Records excerpted from a collection:
= Beginning of Section =

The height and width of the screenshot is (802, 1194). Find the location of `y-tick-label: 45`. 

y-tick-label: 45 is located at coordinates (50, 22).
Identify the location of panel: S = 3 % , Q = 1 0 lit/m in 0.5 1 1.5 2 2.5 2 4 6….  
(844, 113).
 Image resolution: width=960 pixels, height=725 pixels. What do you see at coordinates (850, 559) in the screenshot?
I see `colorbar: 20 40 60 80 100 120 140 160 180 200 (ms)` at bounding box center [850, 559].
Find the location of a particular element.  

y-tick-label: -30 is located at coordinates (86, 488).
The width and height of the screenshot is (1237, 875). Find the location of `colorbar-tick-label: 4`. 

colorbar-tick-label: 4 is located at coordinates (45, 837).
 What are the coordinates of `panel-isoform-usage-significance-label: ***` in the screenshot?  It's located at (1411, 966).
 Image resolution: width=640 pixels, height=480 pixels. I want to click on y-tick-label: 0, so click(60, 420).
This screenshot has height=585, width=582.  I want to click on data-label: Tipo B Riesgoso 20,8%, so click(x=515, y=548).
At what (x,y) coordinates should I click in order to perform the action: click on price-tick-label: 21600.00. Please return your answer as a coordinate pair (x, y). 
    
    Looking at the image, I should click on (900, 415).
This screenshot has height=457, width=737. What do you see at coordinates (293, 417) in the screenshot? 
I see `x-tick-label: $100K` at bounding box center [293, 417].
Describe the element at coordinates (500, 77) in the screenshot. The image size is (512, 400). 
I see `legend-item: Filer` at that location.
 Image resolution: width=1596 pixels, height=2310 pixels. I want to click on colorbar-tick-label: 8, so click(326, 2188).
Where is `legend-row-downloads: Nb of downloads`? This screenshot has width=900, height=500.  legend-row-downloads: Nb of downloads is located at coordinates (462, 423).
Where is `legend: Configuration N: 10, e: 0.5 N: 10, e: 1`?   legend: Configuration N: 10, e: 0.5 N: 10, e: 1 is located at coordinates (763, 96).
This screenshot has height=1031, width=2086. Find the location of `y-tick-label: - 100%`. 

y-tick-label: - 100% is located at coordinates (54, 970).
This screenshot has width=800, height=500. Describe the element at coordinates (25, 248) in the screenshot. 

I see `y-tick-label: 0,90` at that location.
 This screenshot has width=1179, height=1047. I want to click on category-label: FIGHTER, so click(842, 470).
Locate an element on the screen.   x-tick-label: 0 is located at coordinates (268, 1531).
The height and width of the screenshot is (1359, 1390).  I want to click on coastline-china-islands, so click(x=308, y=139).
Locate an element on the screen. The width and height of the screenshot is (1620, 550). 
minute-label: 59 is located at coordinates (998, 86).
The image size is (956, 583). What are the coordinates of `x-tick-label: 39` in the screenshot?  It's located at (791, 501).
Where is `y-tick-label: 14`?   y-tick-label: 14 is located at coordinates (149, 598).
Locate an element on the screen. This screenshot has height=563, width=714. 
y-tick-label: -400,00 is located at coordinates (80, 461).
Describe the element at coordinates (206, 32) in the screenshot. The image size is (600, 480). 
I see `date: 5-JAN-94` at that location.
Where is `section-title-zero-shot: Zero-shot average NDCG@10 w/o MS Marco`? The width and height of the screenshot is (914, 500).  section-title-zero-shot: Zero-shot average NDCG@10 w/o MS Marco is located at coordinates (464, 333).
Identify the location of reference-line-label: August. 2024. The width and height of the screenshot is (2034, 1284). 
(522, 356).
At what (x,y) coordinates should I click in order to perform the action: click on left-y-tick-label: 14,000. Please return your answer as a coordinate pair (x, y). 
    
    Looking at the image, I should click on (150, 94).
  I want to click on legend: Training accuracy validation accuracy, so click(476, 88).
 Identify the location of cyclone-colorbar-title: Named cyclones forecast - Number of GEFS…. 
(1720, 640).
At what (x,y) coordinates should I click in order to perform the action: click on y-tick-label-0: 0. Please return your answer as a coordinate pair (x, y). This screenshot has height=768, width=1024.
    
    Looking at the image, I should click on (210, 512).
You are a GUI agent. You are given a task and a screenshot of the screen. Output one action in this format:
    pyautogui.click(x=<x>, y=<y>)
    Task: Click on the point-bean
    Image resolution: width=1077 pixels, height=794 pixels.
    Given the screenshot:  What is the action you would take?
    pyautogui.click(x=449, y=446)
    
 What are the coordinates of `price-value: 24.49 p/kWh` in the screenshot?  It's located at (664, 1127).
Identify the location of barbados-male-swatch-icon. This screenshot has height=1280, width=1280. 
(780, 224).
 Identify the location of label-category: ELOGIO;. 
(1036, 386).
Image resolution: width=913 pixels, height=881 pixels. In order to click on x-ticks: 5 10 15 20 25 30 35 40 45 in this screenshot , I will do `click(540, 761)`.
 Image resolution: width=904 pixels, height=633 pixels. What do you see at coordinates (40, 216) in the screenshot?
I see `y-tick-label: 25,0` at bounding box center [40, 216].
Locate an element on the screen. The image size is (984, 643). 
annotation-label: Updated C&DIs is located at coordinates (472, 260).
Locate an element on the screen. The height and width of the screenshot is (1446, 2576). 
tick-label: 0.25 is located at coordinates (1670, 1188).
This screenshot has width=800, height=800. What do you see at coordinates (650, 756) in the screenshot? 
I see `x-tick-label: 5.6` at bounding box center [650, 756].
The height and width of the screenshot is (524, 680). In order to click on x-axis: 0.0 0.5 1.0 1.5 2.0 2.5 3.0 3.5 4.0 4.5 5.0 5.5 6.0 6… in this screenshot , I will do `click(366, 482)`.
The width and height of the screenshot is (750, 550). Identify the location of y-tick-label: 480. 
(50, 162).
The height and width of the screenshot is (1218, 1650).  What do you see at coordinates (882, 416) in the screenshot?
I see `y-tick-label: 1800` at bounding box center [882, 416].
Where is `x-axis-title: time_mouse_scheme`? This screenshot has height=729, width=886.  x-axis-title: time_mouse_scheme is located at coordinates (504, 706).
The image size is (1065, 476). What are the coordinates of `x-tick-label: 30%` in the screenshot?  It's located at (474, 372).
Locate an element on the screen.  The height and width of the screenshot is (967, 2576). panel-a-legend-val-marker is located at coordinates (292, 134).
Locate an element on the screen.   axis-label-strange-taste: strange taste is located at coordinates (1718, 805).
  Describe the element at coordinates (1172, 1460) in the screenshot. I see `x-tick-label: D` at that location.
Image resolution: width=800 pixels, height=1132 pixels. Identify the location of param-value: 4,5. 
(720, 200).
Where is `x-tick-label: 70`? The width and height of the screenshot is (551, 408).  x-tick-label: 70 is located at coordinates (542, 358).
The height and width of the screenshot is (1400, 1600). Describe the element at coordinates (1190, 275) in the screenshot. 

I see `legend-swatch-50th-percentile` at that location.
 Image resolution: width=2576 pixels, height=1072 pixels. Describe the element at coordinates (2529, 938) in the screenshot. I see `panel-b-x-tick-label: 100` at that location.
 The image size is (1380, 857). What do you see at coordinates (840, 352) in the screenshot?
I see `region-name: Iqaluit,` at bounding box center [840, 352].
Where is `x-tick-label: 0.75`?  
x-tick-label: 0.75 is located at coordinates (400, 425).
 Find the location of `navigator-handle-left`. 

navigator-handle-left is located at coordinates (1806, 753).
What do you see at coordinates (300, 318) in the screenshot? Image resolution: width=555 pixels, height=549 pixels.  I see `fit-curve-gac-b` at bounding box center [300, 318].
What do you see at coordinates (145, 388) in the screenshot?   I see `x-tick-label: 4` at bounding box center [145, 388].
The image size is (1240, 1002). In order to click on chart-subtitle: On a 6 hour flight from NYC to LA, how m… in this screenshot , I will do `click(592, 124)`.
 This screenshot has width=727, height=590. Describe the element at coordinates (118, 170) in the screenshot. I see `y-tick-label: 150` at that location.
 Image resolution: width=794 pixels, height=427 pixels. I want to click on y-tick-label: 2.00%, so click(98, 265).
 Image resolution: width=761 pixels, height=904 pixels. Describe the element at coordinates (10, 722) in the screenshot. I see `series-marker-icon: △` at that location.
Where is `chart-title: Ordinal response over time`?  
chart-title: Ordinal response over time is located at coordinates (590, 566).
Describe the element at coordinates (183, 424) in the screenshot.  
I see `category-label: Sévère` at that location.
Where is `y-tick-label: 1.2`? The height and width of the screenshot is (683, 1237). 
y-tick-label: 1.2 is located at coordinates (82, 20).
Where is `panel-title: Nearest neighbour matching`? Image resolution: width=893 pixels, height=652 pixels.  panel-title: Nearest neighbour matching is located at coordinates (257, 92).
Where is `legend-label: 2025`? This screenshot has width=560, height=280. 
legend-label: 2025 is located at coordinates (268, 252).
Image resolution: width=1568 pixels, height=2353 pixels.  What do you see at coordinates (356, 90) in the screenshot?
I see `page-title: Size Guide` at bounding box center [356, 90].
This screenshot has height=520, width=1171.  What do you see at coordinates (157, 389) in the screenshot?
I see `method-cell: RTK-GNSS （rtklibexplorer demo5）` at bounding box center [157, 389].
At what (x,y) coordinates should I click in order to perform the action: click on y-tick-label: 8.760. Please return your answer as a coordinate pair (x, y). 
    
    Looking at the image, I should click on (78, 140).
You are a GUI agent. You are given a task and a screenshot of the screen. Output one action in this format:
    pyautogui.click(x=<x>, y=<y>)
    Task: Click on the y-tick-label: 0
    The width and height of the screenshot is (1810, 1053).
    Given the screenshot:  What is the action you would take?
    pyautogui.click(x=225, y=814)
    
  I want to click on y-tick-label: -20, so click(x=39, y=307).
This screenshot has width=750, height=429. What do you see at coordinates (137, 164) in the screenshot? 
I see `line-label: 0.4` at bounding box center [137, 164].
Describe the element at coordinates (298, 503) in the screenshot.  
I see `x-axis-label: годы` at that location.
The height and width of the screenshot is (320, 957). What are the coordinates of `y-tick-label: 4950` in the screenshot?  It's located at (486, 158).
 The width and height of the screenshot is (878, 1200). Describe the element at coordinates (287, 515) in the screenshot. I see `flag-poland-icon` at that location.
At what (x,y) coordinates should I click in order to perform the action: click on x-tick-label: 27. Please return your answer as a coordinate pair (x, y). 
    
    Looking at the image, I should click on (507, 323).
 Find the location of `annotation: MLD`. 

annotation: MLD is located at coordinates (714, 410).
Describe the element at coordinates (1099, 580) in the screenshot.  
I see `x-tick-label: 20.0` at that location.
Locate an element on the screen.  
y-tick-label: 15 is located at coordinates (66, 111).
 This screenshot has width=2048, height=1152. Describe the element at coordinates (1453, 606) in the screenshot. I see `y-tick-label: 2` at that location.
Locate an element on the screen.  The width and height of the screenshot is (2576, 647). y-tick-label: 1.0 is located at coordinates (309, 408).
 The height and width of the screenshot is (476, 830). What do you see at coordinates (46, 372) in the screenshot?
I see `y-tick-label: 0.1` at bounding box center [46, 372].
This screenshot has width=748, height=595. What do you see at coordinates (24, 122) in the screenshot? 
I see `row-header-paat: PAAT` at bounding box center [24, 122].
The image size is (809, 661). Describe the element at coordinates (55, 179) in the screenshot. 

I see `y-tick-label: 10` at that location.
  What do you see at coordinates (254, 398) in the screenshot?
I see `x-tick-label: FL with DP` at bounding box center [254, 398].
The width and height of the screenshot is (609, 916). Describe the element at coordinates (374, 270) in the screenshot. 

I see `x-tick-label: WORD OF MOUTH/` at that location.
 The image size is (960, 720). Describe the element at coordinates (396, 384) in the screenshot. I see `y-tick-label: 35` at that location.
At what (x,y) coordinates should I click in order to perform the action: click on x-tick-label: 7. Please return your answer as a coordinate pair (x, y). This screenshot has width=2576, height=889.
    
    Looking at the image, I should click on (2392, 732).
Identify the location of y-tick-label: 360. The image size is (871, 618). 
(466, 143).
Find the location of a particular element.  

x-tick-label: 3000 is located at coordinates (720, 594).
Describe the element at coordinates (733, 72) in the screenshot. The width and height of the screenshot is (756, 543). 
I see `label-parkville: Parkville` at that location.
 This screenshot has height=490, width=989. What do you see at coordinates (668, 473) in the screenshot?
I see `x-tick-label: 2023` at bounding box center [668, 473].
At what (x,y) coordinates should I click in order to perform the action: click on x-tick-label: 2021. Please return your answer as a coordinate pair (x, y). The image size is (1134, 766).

= End of Section =

▸ EXERCISE DESCRIPTION
Update the part that opens with the line containing "The height and width of the screenshot is (320, 957)." and closes with the line containing "The width and height of the screenshot is (878, 1200)." by replacing "What are the coordinates of" with "Where is", leaving everything else as it is. Give only those lines.

▸ SOLUTION FOR THIS EXERCISE
The height and width of the screenshot is (320, 957). Where is `y-tick-label: 4950` in the screenshot?  It's located at (486, 158).
 The width and height of the screenshot is (878, 1200). Describe the element at coordinates (287, 515) in the screenshot. I see `flag-poland-icon` at that location.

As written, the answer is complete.